» Work item: Keeping each line exactly as it is, output all of the records.

═════ Material shown

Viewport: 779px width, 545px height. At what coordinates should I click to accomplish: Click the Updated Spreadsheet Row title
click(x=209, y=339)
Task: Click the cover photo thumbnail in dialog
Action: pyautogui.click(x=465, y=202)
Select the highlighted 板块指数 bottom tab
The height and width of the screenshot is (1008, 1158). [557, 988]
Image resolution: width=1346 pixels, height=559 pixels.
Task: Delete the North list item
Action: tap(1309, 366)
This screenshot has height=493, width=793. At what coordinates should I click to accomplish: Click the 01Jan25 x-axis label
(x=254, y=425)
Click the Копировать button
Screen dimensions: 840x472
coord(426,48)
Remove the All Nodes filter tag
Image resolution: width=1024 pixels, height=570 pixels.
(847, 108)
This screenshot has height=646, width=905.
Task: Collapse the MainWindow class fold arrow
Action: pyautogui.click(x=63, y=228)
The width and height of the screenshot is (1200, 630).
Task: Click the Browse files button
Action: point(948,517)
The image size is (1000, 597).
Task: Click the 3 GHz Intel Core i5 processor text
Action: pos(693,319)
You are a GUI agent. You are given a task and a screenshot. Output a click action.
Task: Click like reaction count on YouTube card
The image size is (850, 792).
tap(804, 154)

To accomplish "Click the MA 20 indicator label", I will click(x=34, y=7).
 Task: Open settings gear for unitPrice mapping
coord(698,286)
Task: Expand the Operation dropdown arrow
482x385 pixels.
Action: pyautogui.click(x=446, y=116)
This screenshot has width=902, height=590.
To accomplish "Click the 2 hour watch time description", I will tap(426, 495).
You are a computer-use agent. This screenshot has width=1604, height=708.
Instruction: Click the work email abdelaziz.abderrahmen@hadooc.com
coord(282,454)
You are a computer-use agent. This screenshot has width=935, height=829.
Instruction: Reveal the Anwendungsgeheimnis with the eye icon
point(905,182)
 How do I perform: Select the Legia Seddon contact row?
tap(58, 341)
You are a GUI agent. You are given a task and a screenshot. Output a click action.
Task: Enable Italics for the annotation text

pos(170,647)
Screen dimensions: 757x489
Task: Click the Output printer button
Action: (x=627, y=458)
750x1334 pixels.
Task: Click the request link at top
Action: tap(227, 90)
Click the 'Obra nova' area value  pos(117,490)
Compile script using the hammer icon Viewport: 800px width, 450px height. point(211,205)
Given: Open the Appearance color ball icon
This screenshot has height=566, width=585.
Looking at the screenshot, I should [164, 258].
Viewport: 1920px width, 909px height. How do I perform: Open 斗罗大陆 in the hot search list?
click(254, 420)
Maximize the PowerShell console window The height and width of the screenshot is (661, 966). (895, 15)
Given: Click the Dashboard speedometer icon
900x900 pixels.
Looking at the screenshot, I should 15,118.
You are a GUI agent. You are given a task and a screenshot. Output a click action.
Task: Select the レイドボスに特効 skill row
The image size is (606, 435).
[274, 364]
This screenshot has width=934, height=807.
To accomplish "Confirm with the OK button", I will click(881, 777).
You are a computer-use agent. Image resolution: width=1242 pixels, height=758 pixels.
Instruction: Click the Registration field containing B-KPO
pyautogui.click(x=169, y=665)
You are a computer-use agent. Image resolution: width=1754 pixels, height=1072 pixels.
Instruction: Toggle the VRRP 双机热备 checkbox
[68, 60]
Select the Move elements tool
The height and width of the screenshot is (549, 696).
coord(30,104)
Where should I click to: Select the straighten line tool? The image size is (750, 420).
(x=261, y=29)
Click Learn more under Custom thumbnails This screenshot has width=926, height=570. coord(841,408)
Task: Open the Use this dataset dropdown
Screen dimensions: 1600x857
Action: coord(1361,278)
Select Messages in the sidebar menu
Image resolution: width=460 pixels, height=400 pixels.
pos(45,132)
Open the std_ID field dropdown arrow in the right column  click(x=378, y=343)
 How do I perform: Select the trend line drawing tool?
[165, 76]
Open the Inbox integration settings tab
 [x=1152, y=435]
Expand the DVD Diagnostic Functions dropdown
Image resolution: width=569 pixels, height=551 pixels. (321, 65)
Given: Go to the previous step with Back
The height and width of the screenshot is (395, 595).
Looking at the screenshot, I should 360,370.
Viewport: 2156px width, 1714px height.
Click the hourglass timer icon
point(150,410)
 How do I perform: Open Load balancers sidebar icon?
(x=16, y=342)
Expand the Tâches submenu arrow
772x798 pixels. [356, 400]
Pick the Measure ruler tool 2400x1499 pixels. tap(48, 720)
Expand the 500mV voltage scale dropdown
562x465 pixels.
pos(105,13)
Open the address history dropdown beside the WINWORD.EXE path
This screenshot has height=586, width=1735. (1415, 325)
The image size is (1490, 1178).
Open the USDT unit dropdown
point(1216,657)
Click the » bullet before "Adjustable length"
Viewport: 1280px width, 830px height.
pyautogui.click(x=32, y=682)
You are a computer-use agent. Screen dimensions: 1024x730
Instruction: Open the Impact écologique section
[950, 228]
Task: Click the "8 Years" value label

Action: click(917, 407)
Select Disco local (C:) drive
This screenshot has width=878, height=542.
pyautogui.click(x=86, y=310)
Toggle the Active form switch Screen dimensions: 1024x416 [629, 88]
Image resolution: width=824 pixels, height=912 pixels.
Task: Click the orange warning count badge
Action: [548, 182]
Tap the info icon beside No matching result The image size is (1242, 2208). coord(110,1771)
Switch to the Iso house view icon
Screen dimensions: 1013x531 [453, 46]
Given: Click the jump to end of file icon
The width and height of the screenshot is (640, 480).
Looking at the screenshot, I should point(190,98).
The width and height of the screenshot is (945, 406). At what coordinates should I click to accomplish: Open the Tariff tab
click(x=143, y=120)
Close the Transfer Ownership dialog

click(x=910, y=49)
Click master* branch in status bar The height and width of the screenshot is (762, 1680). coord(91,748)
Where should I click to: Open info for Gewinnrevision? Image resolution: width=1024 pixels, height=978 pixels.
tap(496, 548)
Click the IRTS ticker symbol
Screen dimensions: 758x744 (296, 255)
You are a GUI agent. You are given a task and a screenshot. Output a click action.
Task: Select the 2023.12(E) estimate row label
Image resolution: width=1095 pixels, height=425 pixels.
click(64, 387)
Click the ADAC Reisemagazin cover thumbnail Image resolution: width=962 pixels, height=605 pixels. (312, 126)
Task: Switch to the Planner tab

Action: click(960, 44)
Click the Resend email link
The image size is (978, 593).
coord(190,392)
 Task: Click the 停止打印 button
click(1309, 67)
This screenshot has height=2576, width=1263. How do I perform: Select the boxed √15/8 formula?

══════════

» Expected output:
Viewport: 779px width, 545px height. At what coordinates should I click to accomplish: Click the Updated Spreadsheet Row title
click(x=209, y=339)
Task: Click the cover photo thumbnail in dialog
Action: pyautogui.click(x=465, y=202)
Select the highlighted 板块指数 bottom tab
The height and width of the screenshot is (1008, 1158). [557, 988]
Image resolution: width=1346 pixels, height=559 pixels.
Task: Delete the North list item
Action: tap(1309, 366)
This screenshot has height=493, width=793. At what coordinates should I click to accomplish: Click the 01Jan25 x-axis label
(x=254, y=425)
Click the Копировать button
Screen dimensions: 840x472
coord(426,48)
Remove the All Nodes filter tag
Image resolution: width=1024 pixels, height=570 pixels.
(847, 108)
This screenshot has height=646, width=905.
Task: Collapse the MainWindow class fold arrow
Action: pyautogui.click(x=63, y=228)
The width and height of the screenshot is (1200, 630).
Task: Click the Browse files button
Action: point(948,517)
The image size is (1000, 597).
Task: Click the 3 GHz Intel Core i5 processor text
Action: pos(693,319)
You are a GUI agent. You are given a task and a screenshot. Output a click action.
Task: Click like reaction count on YouTube card
The image size is (850, 792).
tap(804, 154)

To accomplish "Click the MA 20 indicator label", I will click(x=34, y=7).
 Task: Open settings gear for unitPrice mapping
coord(698,286)
Task: Expand the Operation dropdown arrow
482x385 pixels.
Action: pyautogui.click(x=446, y=116)
This screenshot has width=902, height=590.
To accomplish "Click the 2 hour watch time description", I will tap(426, 495).
You are a computer-use agent. This screenshot has width=1604, height=708.
Instruction: Click the work email abdelaziz.abderrahmen@hadooc.com
coord(282,454)
You are a computer-use agent. This screenshot has width=935, height=829.
Instruction: Reveal the Anwendungsgeheimnis with the eye icon
point(905,182)
 How do I perform: Select the Legia Seddon contact row?
tap(58, 341)
You are a GUI agent. You are given a task and a screenshot. Output a click action.
Task: Enable Italics for the annotation text

pos(170,647)
Screen dimensions: 757x489
Task: Click the Output printer button
Action: (x=627, y=458)
750x1334 pixels.
Task: Click the request link at top
Action: tap(227, 90)
Click the 'Obra nova' area value  pos(117,490)
Compile script using the hammer icon Viewport: 800px width, 450px height. point(211,205)
Given: Open the Appearance color ball icon
This screenshot has height=566, width=585.
Looking at the screenshot, I should [164, 258].
Viewport: 1920px width, 909px height. How do I perform: Open 斗罗大陆 in the hot search list?
click(254, 420)
Maximize the PowerShell console window The height and width of the screenshot is (661, 966). (895, 15)
Given: Click the Dashboard speedometer icon
900x900 pixels.
Looking at the screenshot, I should 15,118.
You are a GUI agent. You are given a task and a screenshot. Output a click action.
Task: Select the レイドボスに特効 skill row
The image size is (606, 435).
[274, 364]
This screenshot has width=934, height=807.
To accomplish "Confirm with the OK button", I will click(881, 777).
You are a computer-use agent. Image resolution: width=1242 pixels, height=758 pixels.
Instruction: Click the Registration field containing B-KPO
pyautogui.click(x=169, y=665)
You are a computer-use agent. Image resolution: width=1754 pixels, height=1072 pixels.
Instruction: Toggle the VRRP 双机热备 checkbox
[68, 60]
Select the Move elements tool
The height and width of the screenshot is (549, 696).
coord(30,104)
Where should I click to: Select the straighten line tool? The image size is (750, 420).
(x=261, y=29)
Click Learn more under Custom thumbnails This screenshot has width=926, height=570. coord(841,408)
Task: Open the Use this dataset dropdown
Screen dimensions: 1600x857
Action: coord(1361,278)
Select Messages in the sidebar menu
Image resolution: width=460 pixels, height=400 pixels.
pos(45,132)
Open the std_ID field dropdown arrow in the right column  click(x=378, y=343)
 How do I perform: Select the trend line drawing tool?
[165, 76]
Open the Inbox integration settings tab
 [x=1152, y=435]
Expand the DVD Diagnostic Functions dropdown
Image resolution: width=569 pixels, height=551 pixels. (321, 65)
Given: Go to the previous step with Back
The height and width of the screenshot is (395, 595).
Looking at the screenshot, I should 360,370.
Viewport: 2156px width, 1714px height.
Click the hourglass timer icon
point(150,410)
 How do I perform: Open Load balancers sidebar icon?
(x=16, y=342)
Expand the Tâches submenu arrow
772x798 pixels. [356, 400]
Pick the Measure ruler tool 2400x1499 pixels. tap(48, 720)
Expand the 500mV voltage scale dropdown
562x465 pixels.
pos(105,13)
Open the address history dropdown beside the WINWORD.EXE path
This screenshot has height=586, width=1735. (1415, 325)
The image size is (1490, 1178).
Open the USDT unit dropdown
point(1216,657)
Click the » bullet before "Adjustable length"
Viewport: 1280px width, 830px height.
pyautogui.click(x=32, y=682)
You are a computer-use agent. Screen dimensions: 1024x730
Instruction: Open the Impact écologique section
[950, 228]
Task: Click the "8 Years" value label

Action: click(917, 407)
Select Disco local (C:) drive
This screenshot has width=878, height=542.
pyautogui.click(x=86, y=310)
Toggle the Active form switch Screen dimensions: 1024x416 [629, 88]
Image resolution: width=824 pixels, height=912 pixels.
Task: Click the orange warning count badge
Action: [548, 182]
Tap the info icon beside No matching result The image size is (1242, 2208). coord(110,1771)
Switch to the Iso house view icon
Screen dimensions: 1013x531 [453, 46]
Given: Click the jump to end of file icon
The width and height of the screenshot is (640, 480).
Looking at the screenshot, I should point(190,98).
The width and height of the screenshot is (945, 406). At what coordinates should I click to accomplish: Open the Tariff tab
click(x=143, y=120)
Close the Transfer Ownership dialog

click(x=910, y=49)
Click master* branch in status bar The height and width of the screenshot is (762, 1680). coord(91,748)
Where should I click to: Open info for Gewinnrevision? Image resolution: width=1024 pixels, height=978 pixels.
tap(496, 548)
Click the IRTS ticker symbol
Screen dimensions: 758x744 (296, 255)
You are a GUI agent. You are given a task and a screenshot. Output a click action.
Task: Select the 2023.12(E) estimate row label
Image resolution: width=1095 pixels, height=425 pixels.
click(64, 387)
Click the ADAC Reisemagazin cover thumbnail Image resolution: width=962 pixels, height=605 pixels. (312, 126)
Task: Switch to the Planner tab

Action: click(960, 44)
Click the Resend email link
The image size is (978, 593).
coord(190,392)
 Task: Click the 停止打印 button
click(1309, 67)
This screenshot has height=2576, width=1263. How do I perform: Select the boxed √15/8 formula?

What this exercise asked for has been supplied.